Apple: Spotify doesn't pay 30% "app tax", barely pays at all

Written by Matti Vähäkainu @ 25 Jun 2019 2:05

Apple: Spotify doesn't pay 30% "app tax", barely pays at all Spotify and Apple became fierce rivals the moment Apple Music was introduced in June, 2015. The (near) trillion dollar company has put immense focus on catching up Spotify's lead in music streaming game, and the fight has only gotten dirtier.

This include Apple pulling all the stops when it comes to exclusives, spending copious amounts of money on advertising, and of course taking advantage of its massive hardware base. It managed to claw itself into the lead in the U.S. but still has a long way to catch worldwide.
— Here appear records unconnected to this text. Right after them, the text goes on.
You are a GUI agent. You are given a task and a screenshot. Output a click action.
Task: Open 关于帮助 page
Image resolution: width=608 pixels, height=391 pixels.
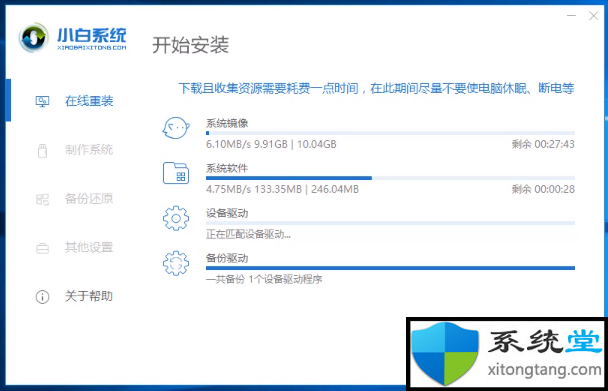tap(89, 296)
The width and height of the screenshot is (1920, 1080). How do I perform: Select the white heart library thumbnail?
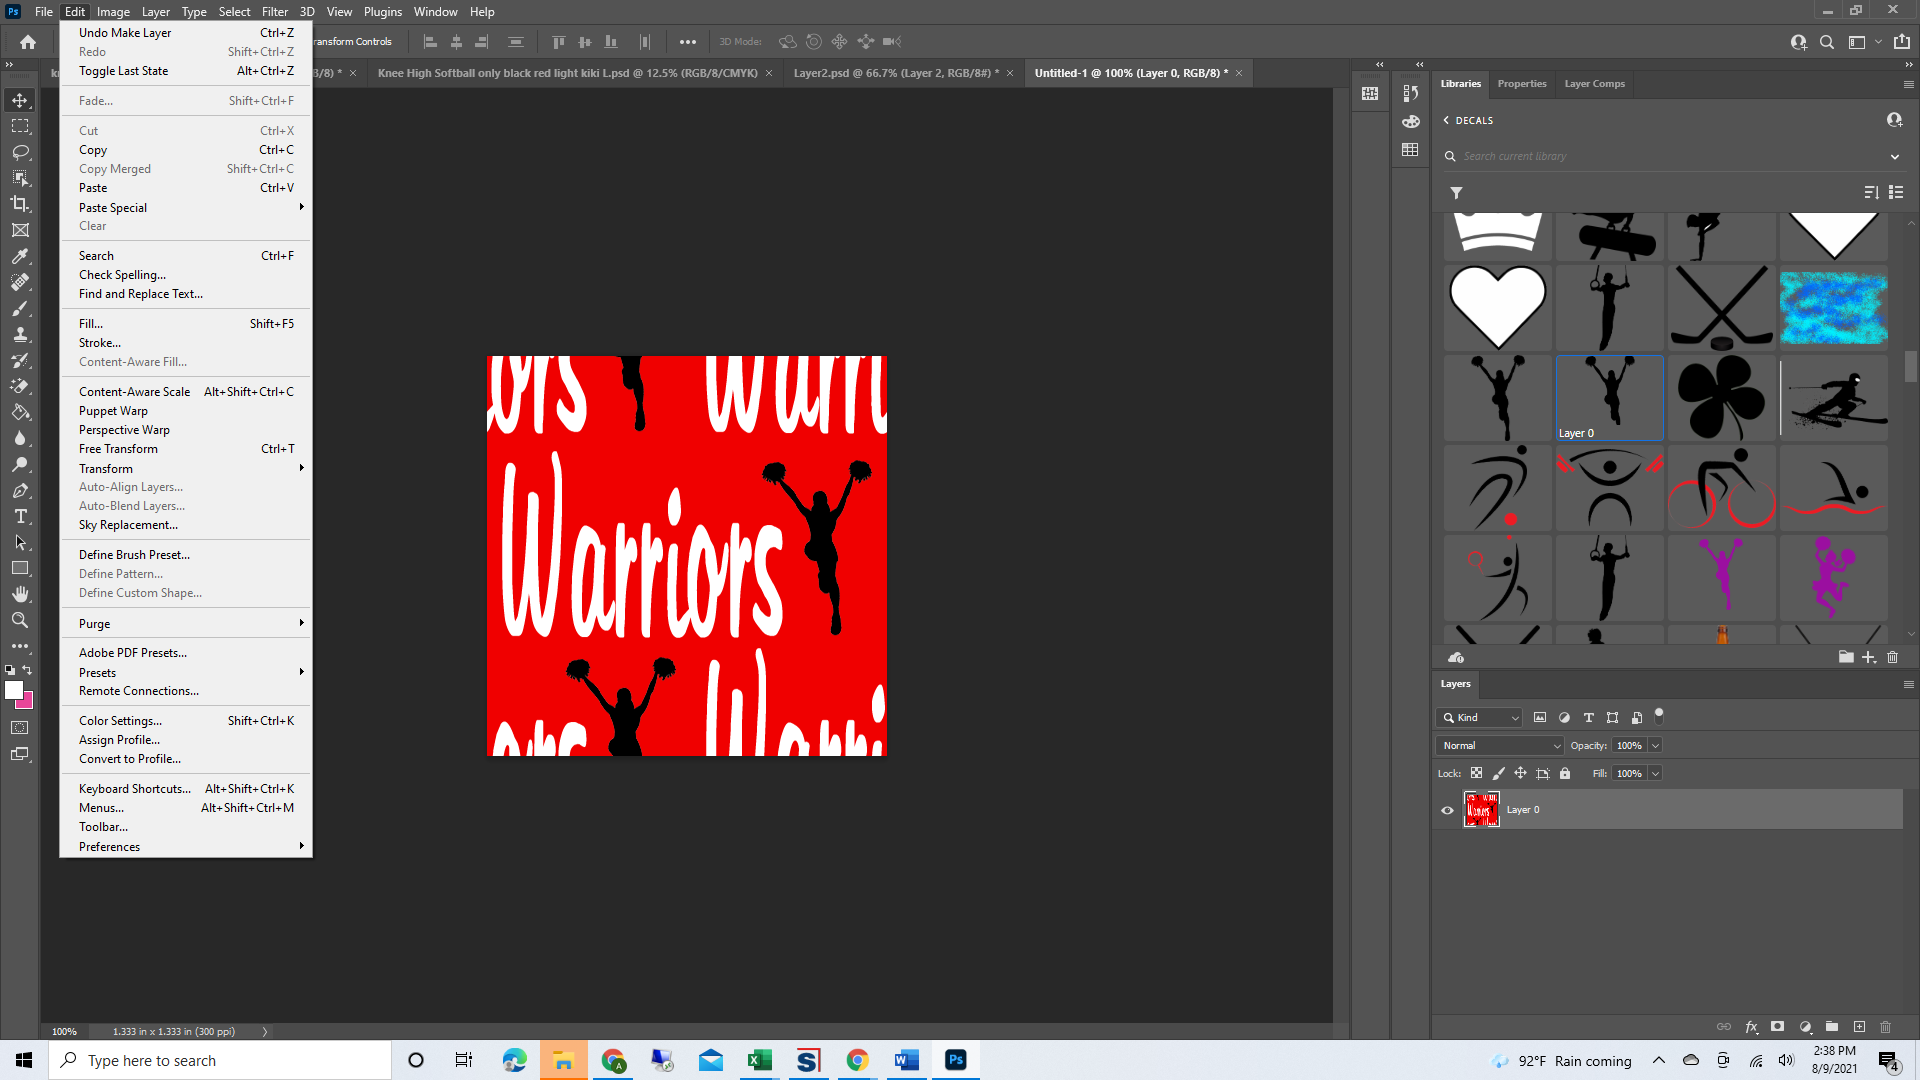1497,307
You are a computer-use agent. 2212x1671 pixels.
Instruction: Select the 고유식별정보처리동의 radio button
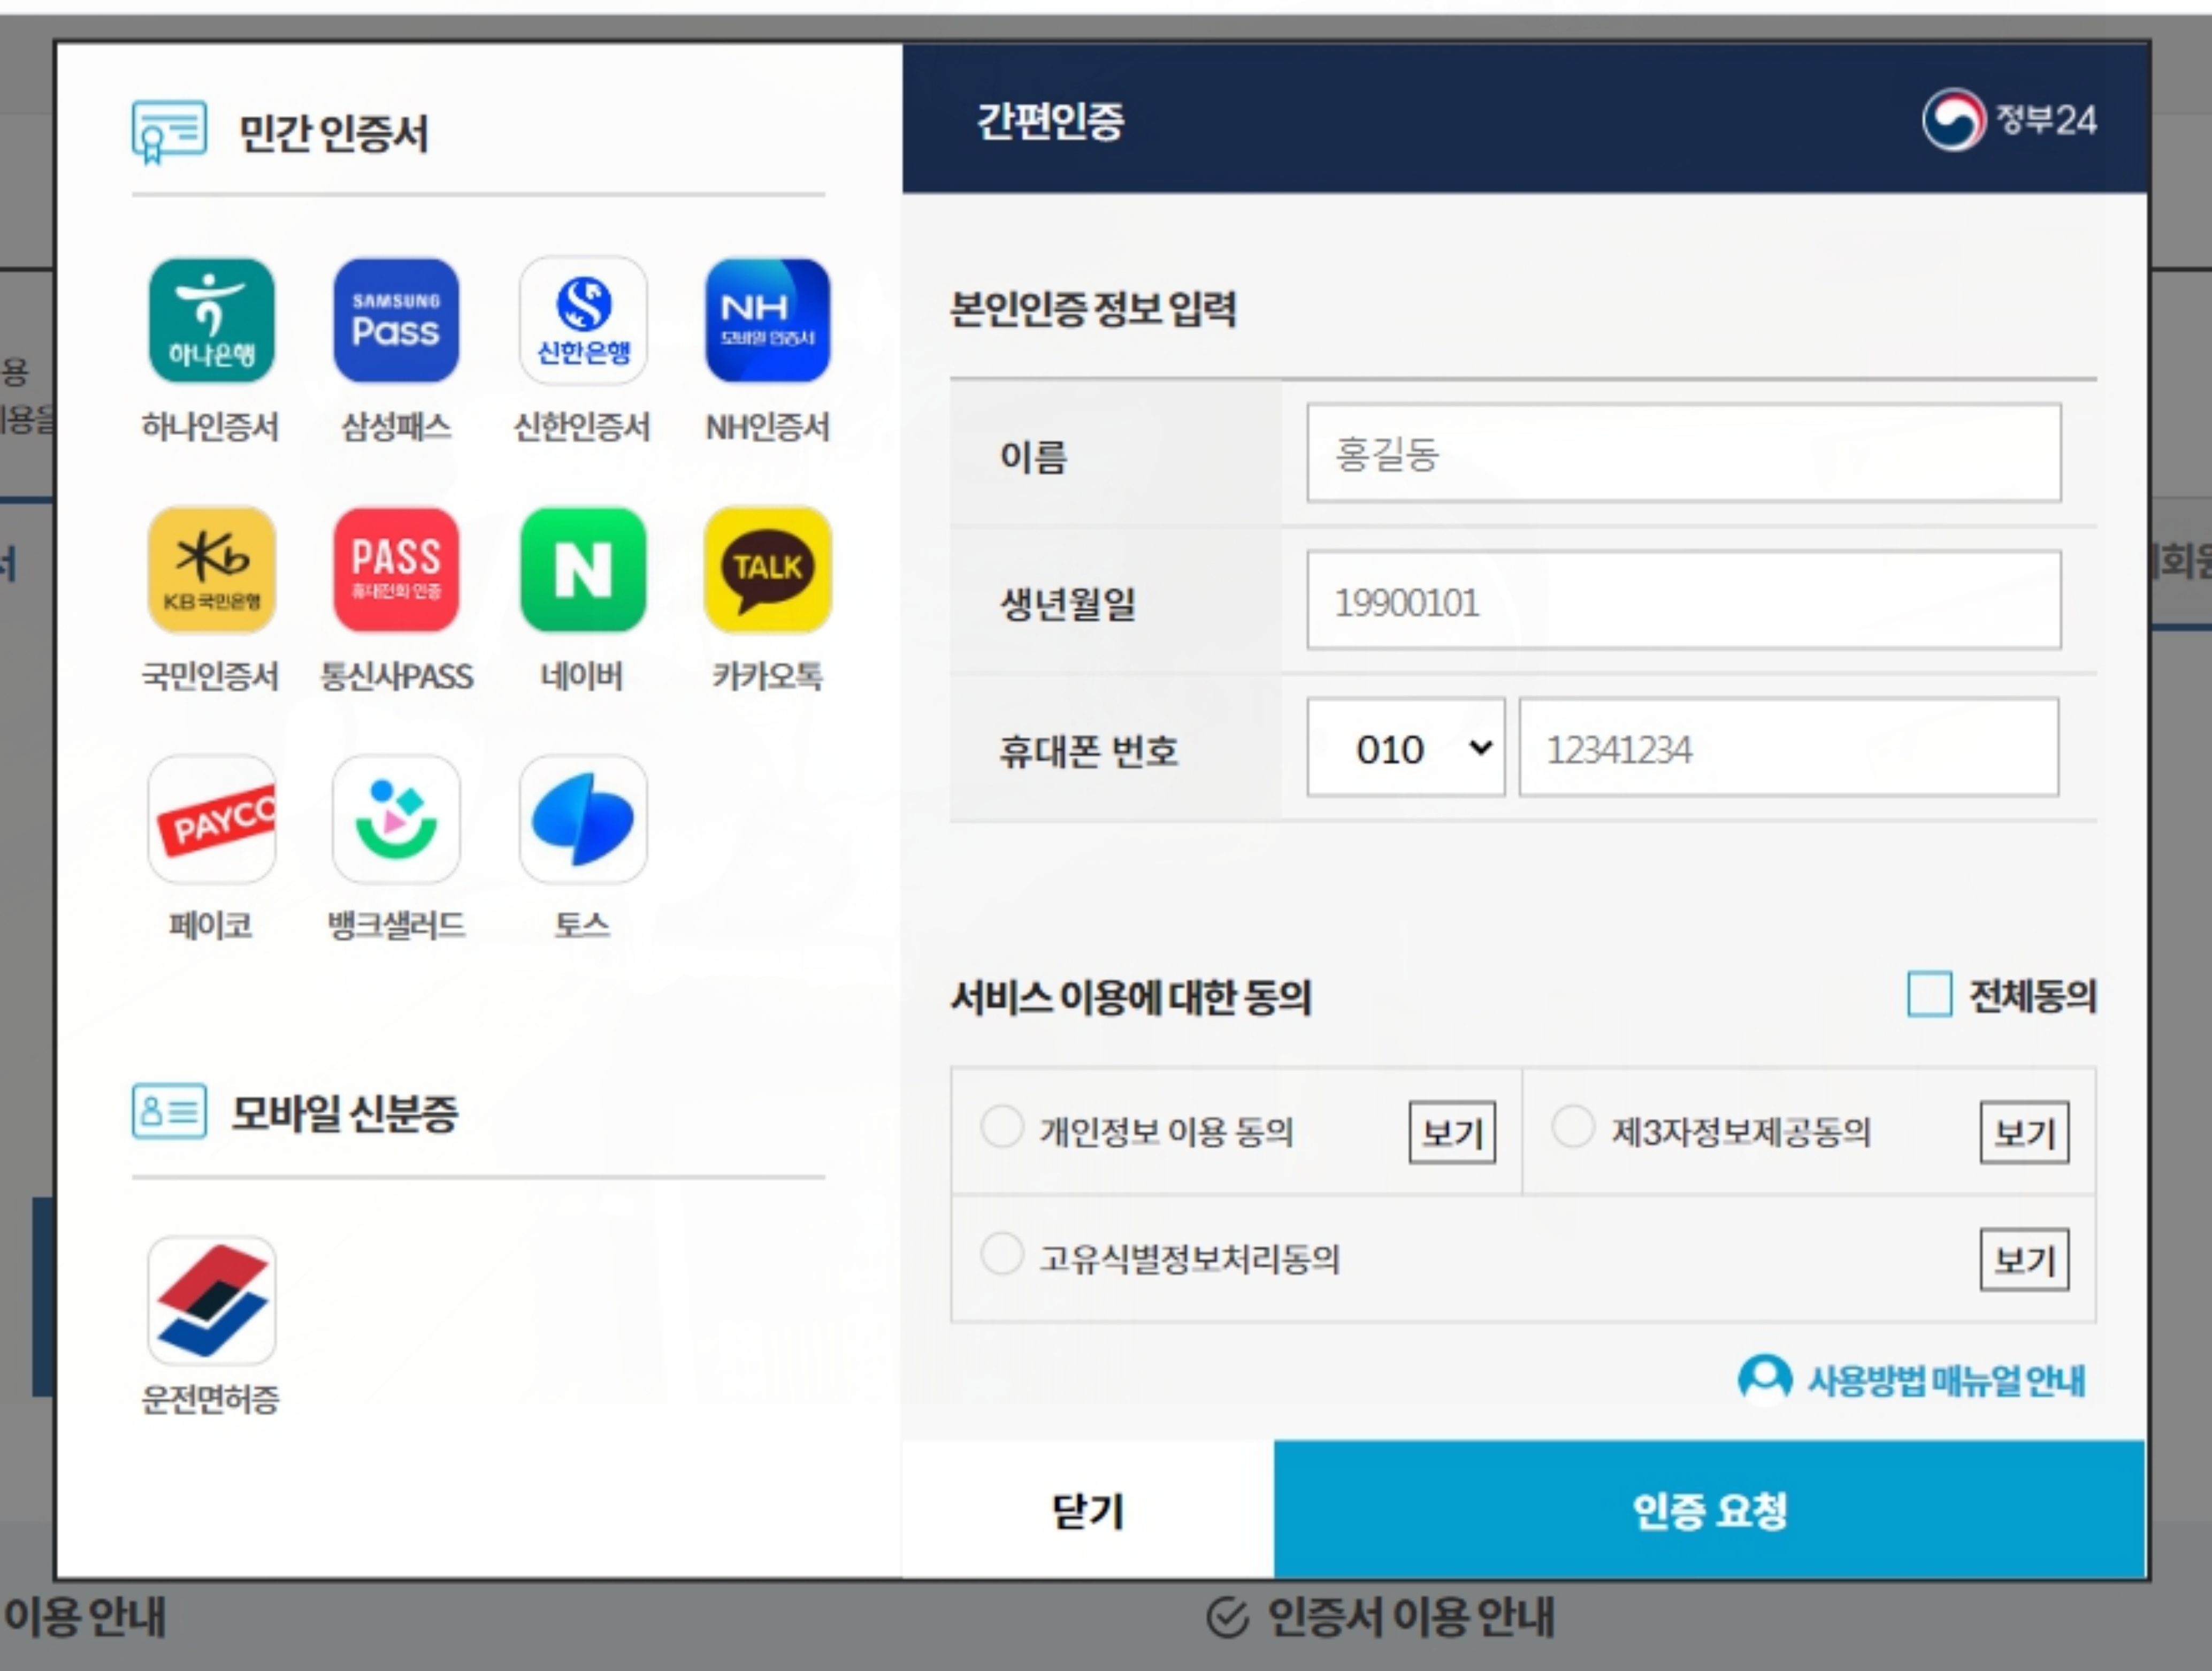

Spotify isn't without tricks to protect their beloved #1 spot either, and the most recent of them is to call Apple out for anti-trust behavior.

They've filed an anti-trust complaint to the EU for Apple's so-called 30 percent app tax. That is the 30 percent share that app developers have to pay Apple for purchases in the App Store. This also applies to the first year of subscription purchases after which it is reduced to 15%, which Spotify has called monopolistic.

Obviously Apple doesn't agree with Spotify's view of the situation, but furthermore they are now suggesting that Spotify doesn't even pay the 30%.

According to Music Business Worldwide, Apple says that Spotify isn't paying what they claim. In fact, according to Apple's response, Spotify hasn't paid any additional commission one any subscribers obtained via the App Store for three straight years.